China could see big improvements in air quality, a reduction in carbon emissions and huge savings for business and households worth 32 trillion yuan (US$5.1 trillion) by 2030 if it moved to a circular economy, according to a recent report from the Ellen MacArthur Foundation.
As China’s economy grows people are consuming a lot more. In urban areas, the amount people spent increased four times in real terms from 1995-2014 to about 17,000 yuan (US$2,700) a year, says the report. This will grow even more as rapid urbanisation continues.
Like other economies, China needs to ensure that people can enjoy higher standards of living but without the high carbon emissions, resource usage and environmental costs that come with industry and consumption based on a “take, make and dispose” model.

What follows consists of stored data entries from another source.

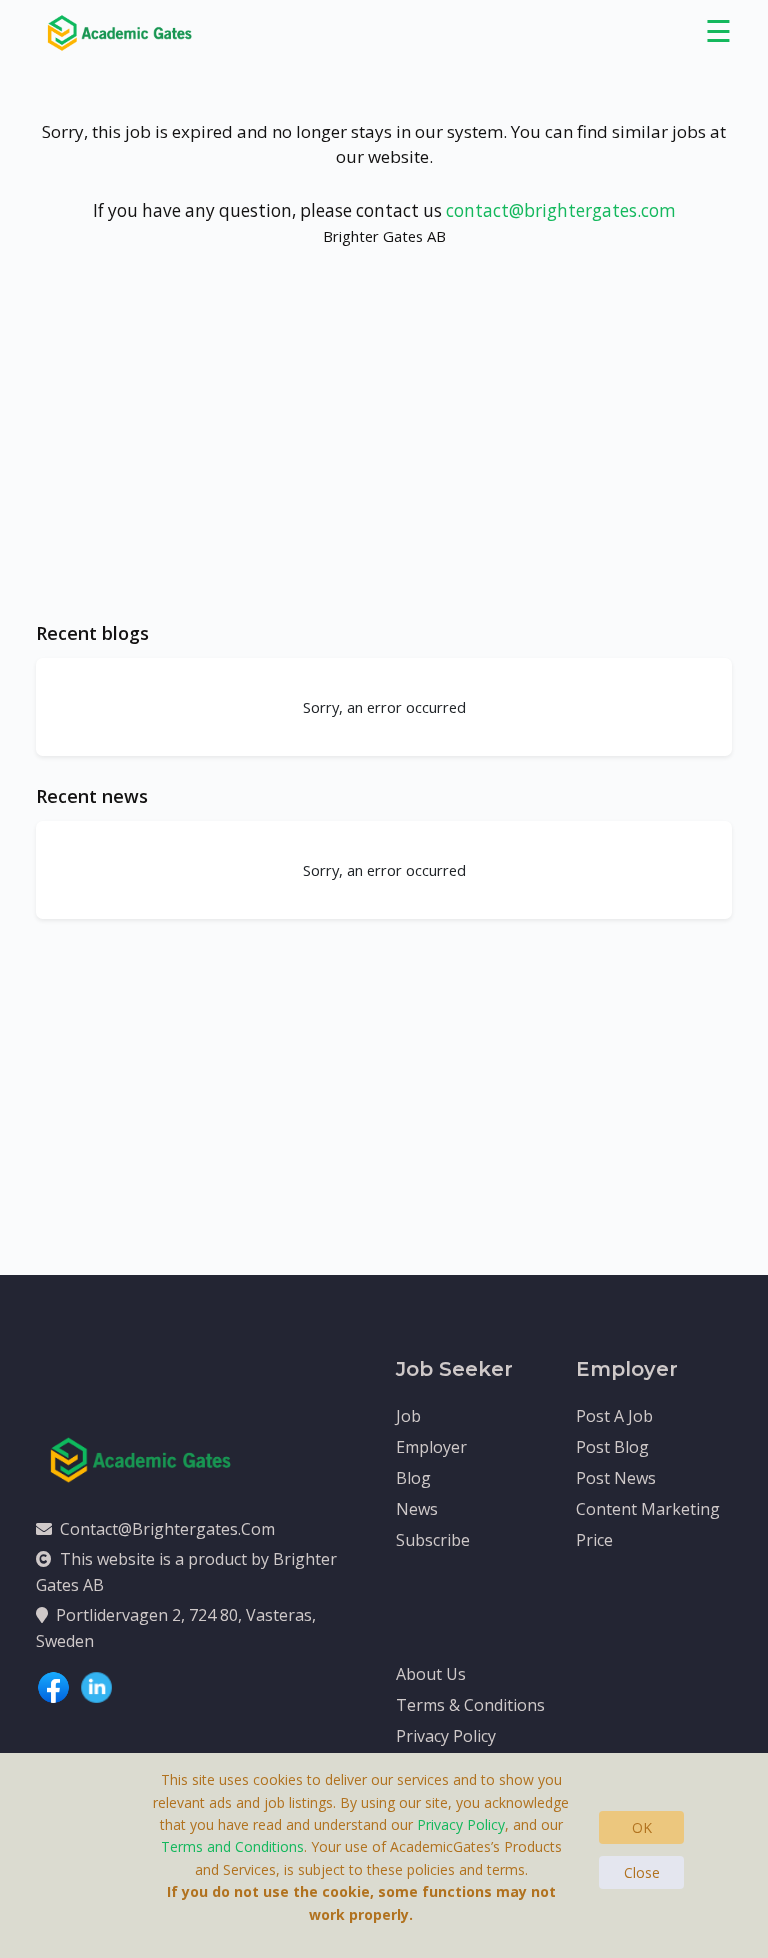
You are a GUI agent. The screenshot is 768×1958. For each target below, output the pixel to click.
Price (594, 1540)
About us (431, 1674)
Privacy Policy (446, 1736)
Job (408, 1416)
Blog (413, 1478)
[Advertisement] (384, 453)
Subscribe (433, 1540)
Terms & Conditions (470, 1705)
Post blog (612, 1447)
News (417, 1509)
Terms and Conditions (232, 1846)
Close (642, 1872)
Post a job (614, 1416)
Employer (431, 1447)
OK (642, 1827)
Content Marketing (648, 1509)
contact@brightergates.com (561, 210)
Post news (616, 1478)
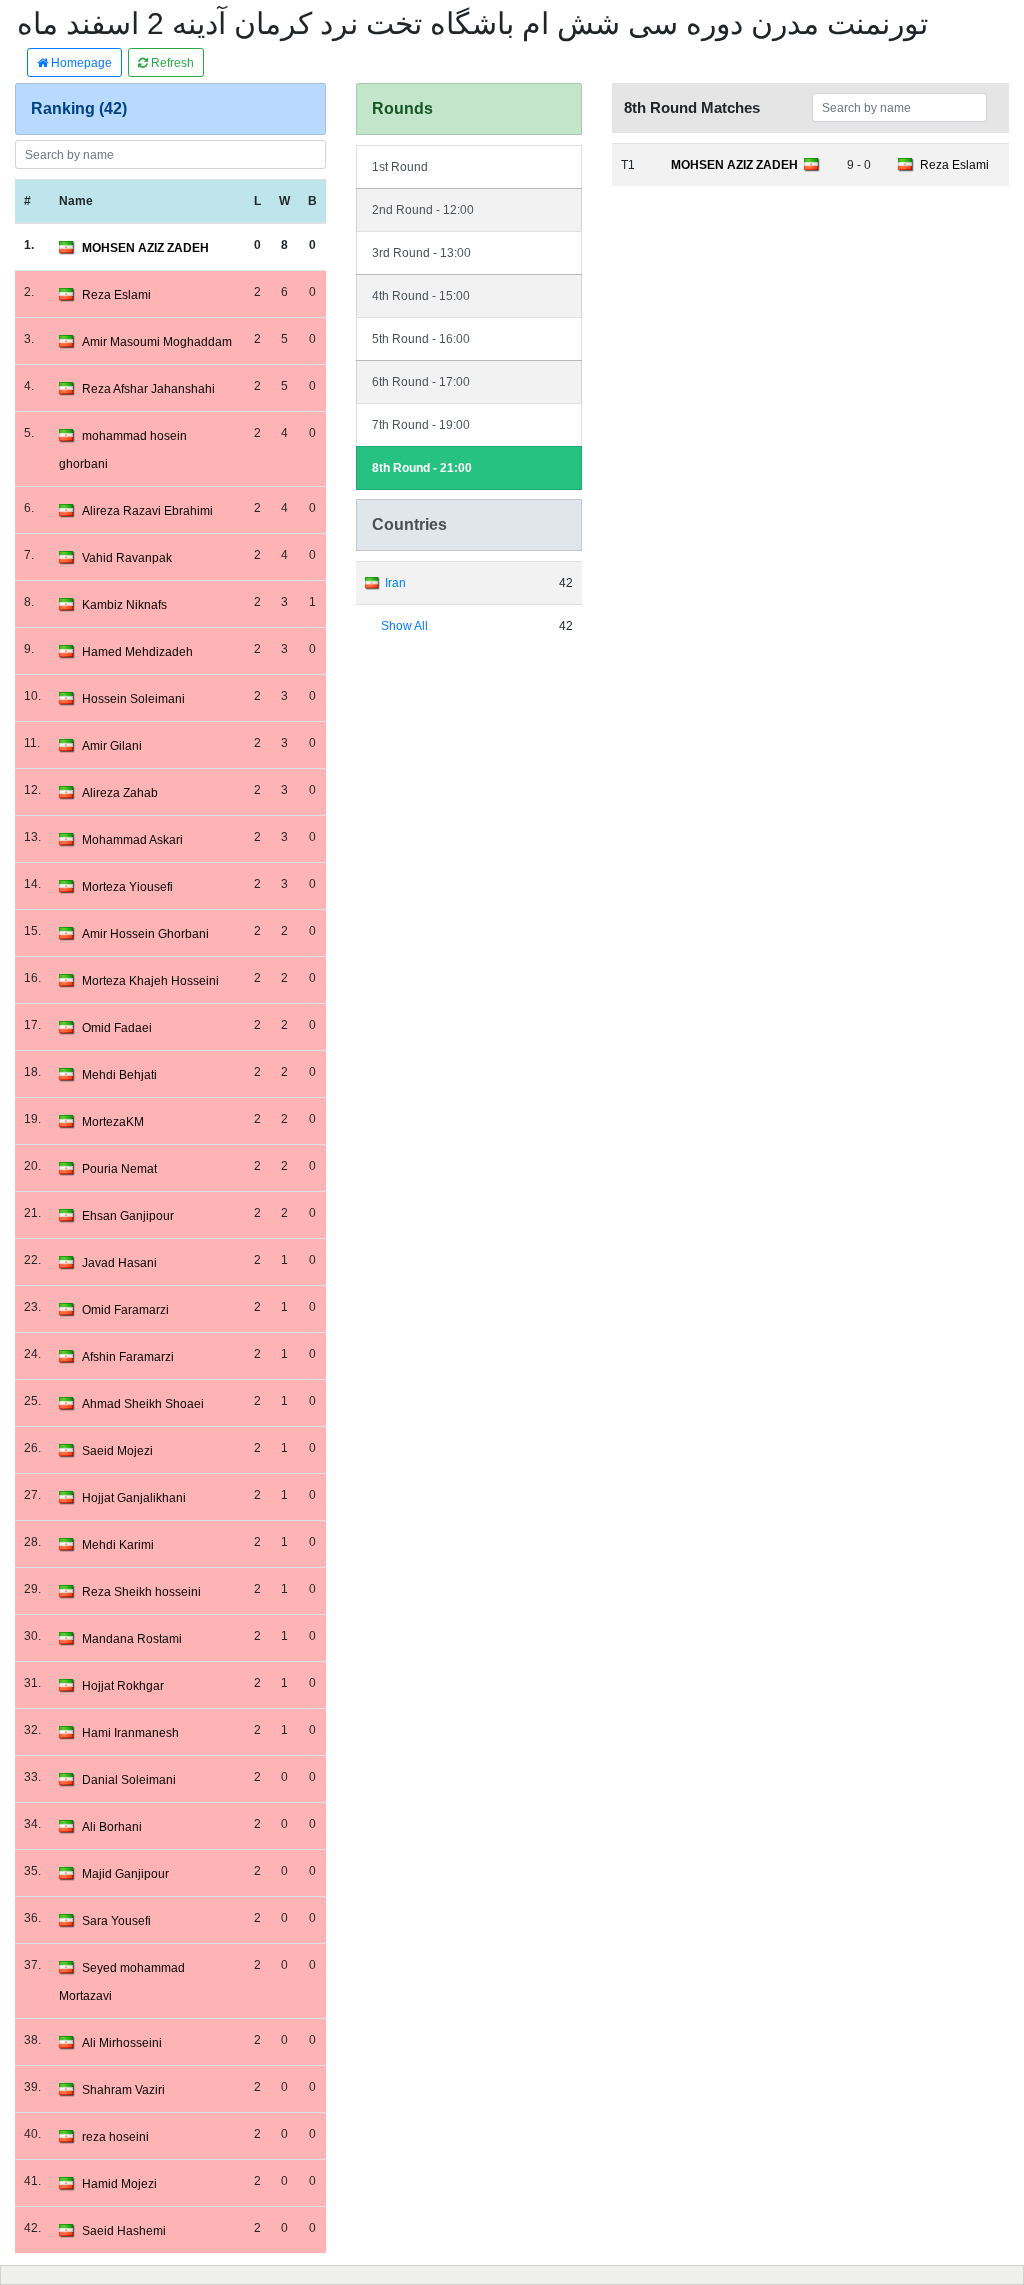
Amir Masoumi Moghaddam (157, 342)
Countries (409, 524)
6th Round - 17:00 (421, 382)
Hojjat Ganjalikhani (134, 1498)
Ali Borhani (112, 1827)
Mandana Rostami (132, 1639)
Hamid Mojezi (119, 2184)
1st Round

This means moving to a system that eliminates waste and pollution from product design and which finds ways to use materials and products, like cars, more intensely.

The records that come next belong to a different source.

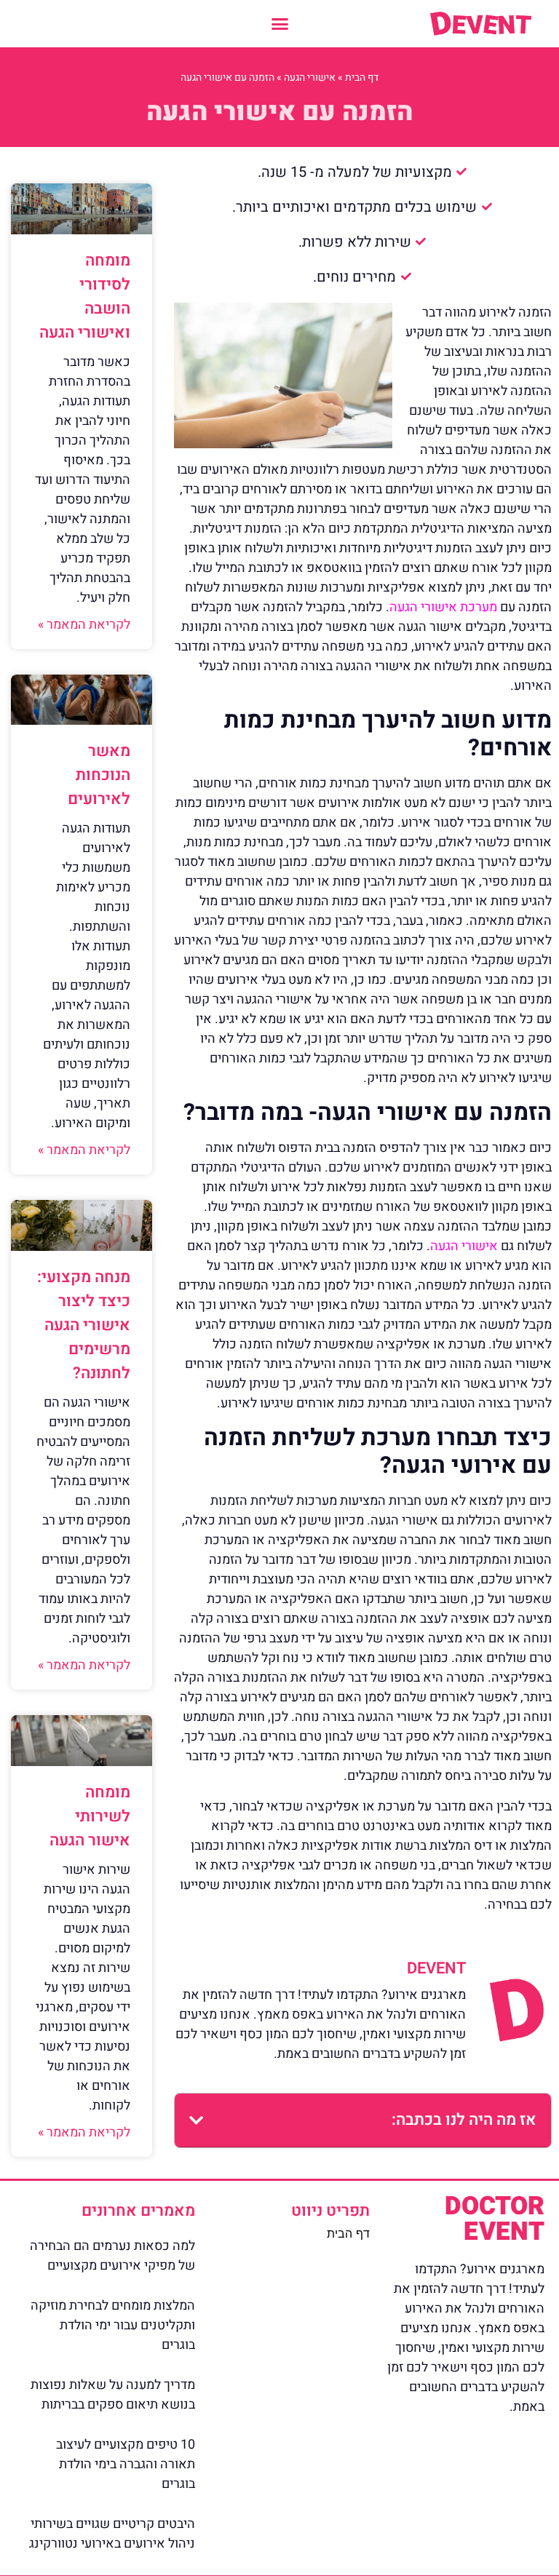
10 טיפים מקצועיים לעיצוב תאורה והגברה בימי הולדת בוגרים (125, 2464)
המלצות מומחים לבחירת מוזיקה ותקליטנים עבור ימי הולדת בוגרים (113, 2325)
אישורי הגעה (310, 77)
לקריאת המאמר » (84, 625)
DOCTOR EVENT (494, 2219)
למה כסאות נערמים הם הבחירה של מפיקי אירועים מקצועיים (112, 2255)
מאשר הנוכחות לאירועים (99, 775)
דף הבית (361, 77)
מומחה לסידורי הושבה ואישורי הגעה (84, 296)
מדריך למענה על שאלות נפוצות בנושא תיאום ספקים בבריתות (113, 2394)
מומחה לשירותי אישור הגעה (89, 1816)
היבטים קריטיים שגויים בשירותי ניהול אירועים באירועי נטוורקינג (112, 2533)
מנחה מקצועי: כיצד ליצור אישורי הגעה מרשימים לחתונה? (83, 1325)
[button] (279, 24)
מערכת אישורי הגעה (443, 607)
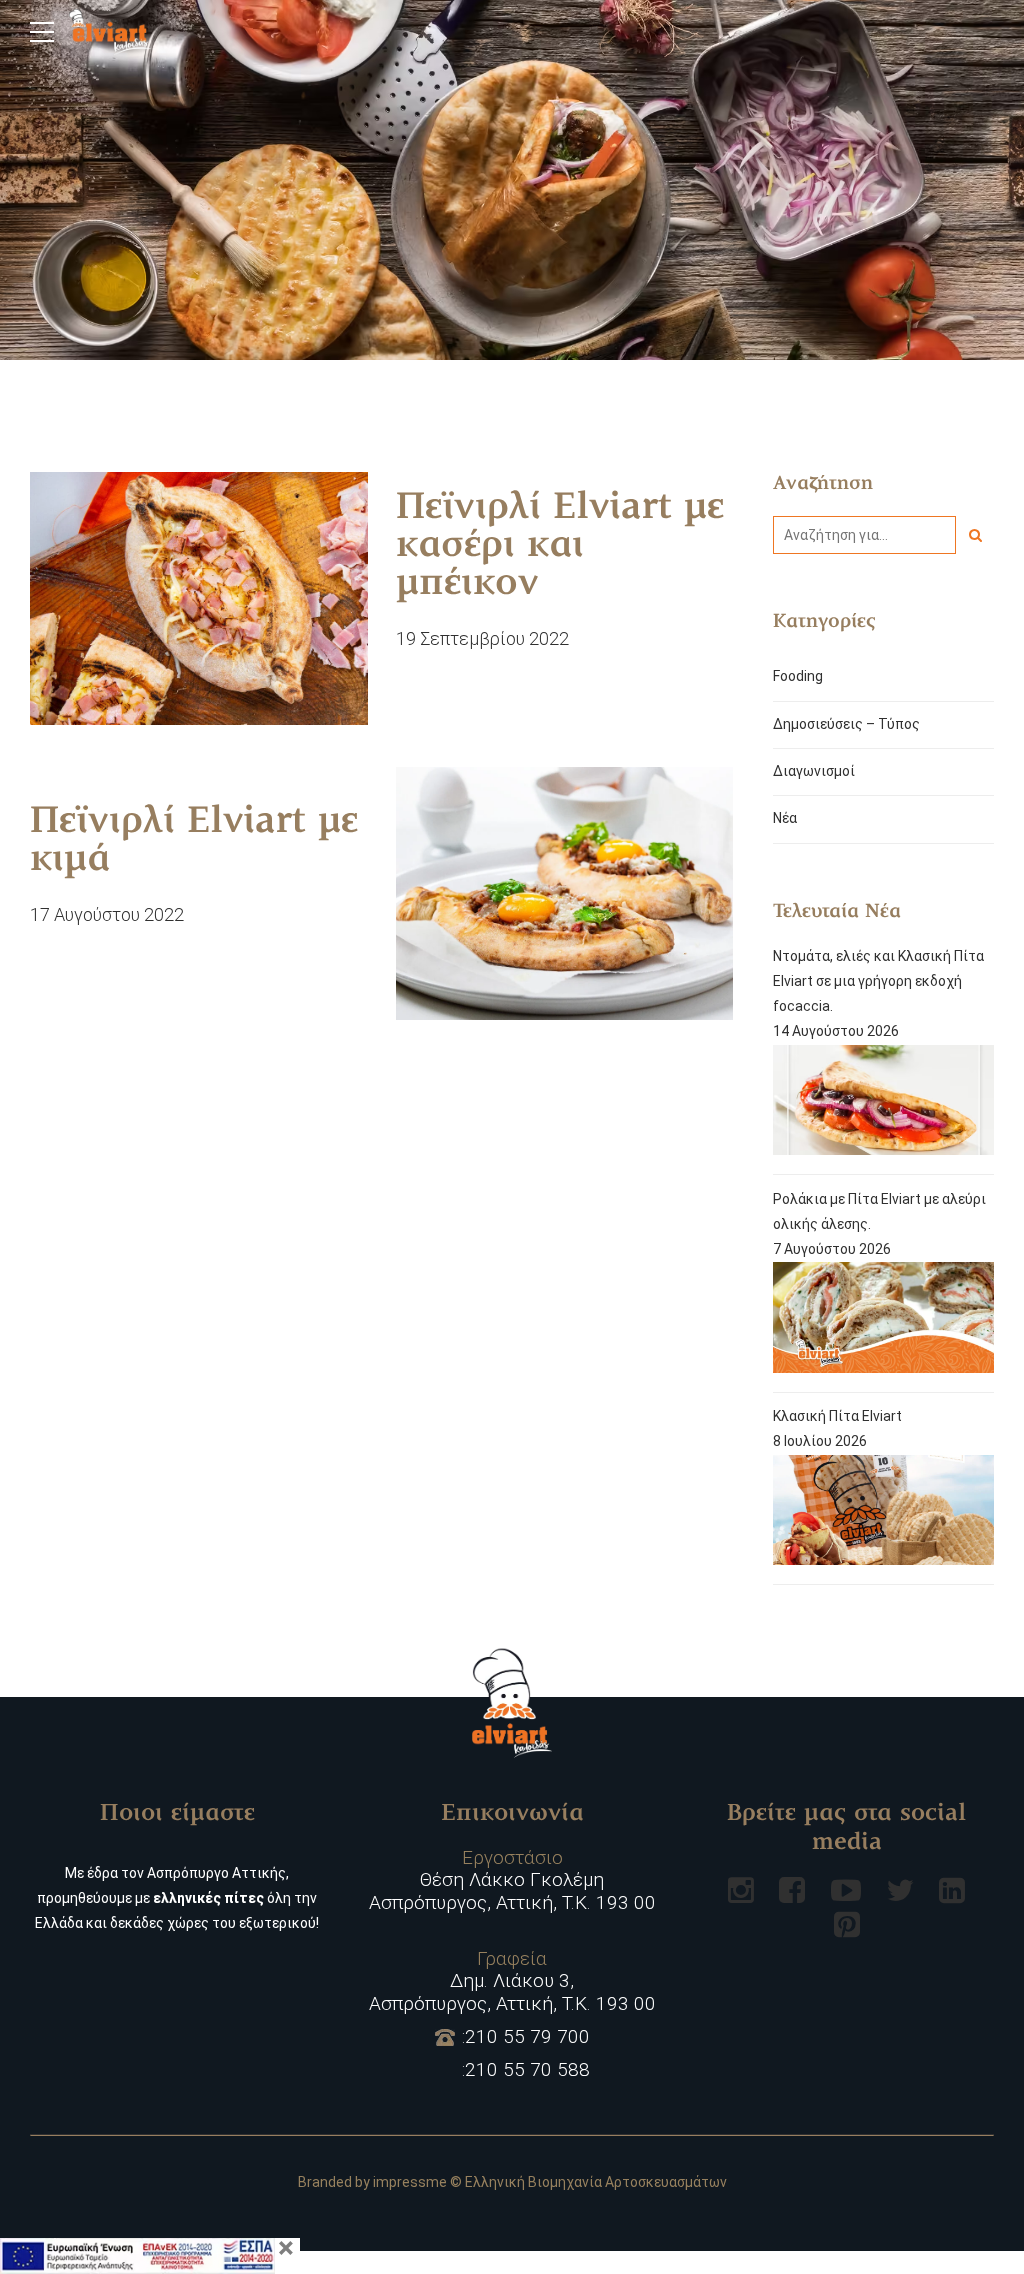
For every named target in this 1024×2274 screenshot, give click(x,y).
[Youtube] (846, 1890)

To do this, the report says that China must focus on change in three urban systems: the built environment, mobility and nutrition—and two industrial systems: textiles and electronics. This would reduce air pollution from tiny particulate matter by 10 per cent and greenhouse gas emissions by 11 per cent by 2030.

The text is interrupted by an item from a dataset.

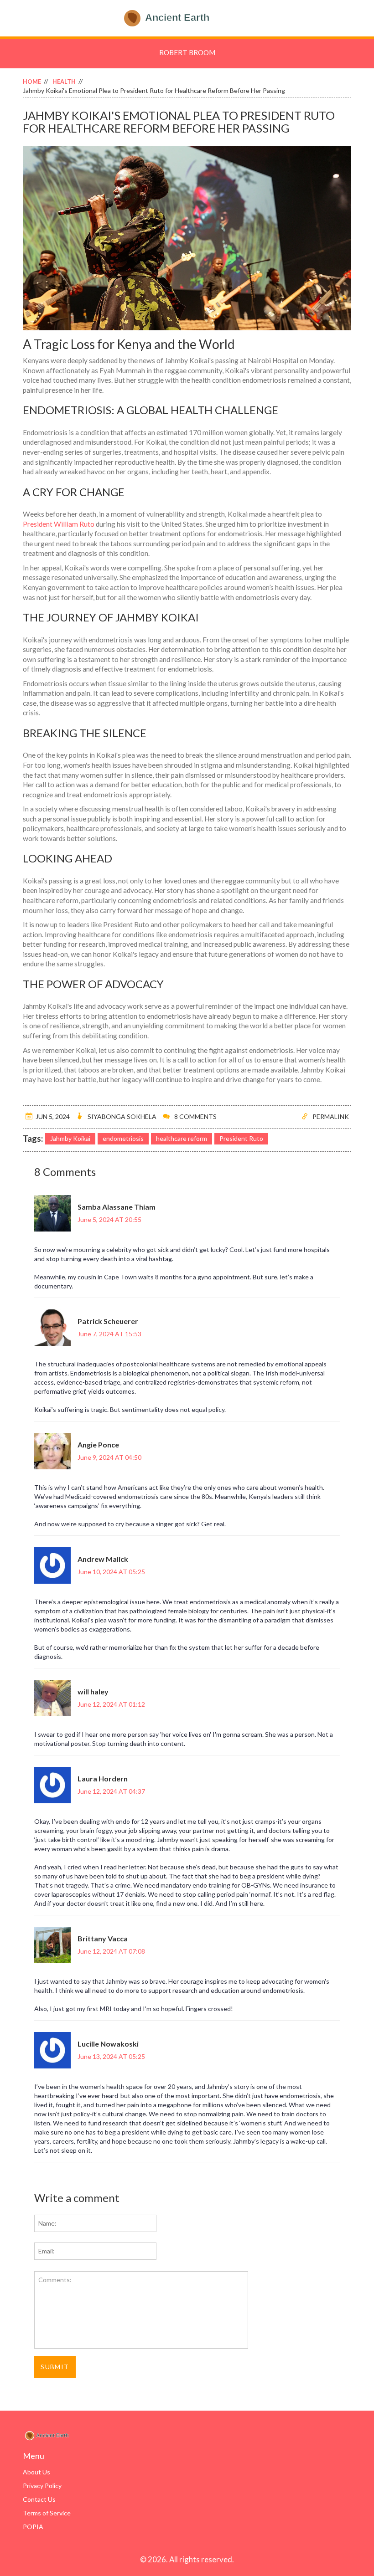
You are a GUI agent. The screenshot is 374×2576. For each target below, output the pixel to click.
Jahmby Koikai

China was one of the first countries to discuss a shift to a circular economy in 2002. However, rapid economic growth, a manufacturing economy and growing domestic consumption have led to severe environmental problems, not least air pollution.
In recent years, the government has focused on remedying these problems through stronger environmental governance and enforcement under the concept of “ecological civilisation”.
For example, under the 13th Five-Year Plan (2016-2020), China has increased its share of renewable energy, taken action to improve waste management by banning 24 categories of foreign waste imports, and introduced a framework for extended producer responsibility (EPR) to drive improvements in product design and recycling, says the report.